3 Sénac J.-B. (1749) Traité de la structure du cœur, de son action et de ses maladies. Paris, Jacques Vincent, vol. 1, pp. 46 et 495.

4 Collectif (1868) Nouveau dictionnaire de médecine et de chirurgie pratique. Paris, J.-B. Baillière et fils, vol. 8, p. 270.

5 Donáth T. (1960) Erläuterndes anatomisches Wörterbuch. Terra Budapest, Verlag Medicina Budapest, p. 452.

6 Dobson J. (1962) Anatomical Eponyms. Edinburgh and London, E. & S. Livingstone Ltd., second edition, p.175.

7 Cordier G. (1955) Paris et les anatomistes au cours de l’Histoire. Paris, I.A.C., p. 30.

8 Winslow J.-B. (1732) Exposition anatomique de la structure du corps humain. Paris, Guillaume Desprez, pp. 233-234.
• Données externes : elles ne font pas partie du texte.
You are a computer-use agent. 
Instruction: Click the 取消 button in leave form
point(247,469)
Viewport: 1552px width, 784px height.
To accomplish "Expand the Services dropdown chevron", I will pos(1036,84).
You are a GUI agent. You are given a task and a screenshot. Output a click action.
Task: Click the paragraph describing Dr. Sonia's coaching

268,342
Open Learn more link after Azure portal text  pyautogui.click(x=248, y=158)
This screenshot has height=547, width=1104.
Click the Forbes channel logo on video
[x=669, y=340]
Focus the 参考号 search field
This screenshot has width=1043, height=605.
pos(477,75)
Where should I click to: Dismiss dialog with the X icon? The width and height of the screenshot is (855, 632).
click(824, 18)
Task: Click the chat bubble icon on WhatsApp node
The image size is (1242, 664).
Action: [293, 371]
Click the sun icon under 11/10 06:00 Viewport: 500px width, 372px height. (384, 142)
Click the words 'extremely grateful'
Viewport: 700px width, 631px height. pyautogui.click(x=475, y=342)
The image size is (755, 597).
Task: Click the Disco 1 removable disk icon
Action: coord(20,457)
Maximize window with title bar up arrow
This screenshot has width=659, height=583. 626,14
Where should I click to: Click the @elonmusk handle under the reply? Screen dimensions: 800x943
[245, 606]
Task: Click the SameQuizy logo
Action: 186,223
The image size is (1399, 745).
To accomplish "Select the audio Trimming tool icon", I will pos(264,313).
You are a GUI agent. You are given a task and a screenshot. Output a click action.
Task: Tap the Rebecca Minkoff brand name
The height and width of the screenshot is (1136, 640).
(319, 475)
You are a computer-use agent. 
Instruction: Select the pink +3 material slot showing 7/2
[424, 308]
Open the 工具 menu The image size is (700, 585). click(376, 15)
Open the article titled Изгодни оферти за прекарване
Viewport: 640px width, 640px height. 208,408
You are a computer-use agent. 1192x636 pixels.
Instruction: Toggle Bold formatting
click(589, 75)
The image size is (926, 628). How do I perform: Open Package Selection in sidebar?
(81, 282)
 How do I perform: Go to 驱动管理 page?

9 Allouel M. (1776) Explication des mots d’usage en anatomie et en chirurgie. Paris, Rémont, p. 65.

10 Froment A. (2013) Anatomie impertinente. Le corps humain et l’évolution. Paris, Odile Jacob, p. 216.

11 Bloch O., Wartburg W. von (2002) Dictionnaire étymologique de la langue française. Paris, Quadrige/PUF, p. 182.

12 Zylberstein J.-C. (1996) Dictionnaire des mots rares et précieux. S.l., Éditions 10/18, p. 270.

13 Id., op. cit., p. 338.

14 Pagès F. (1983) Au vrai chic anatomique. Paris, Éditions du Seuil, p. 40.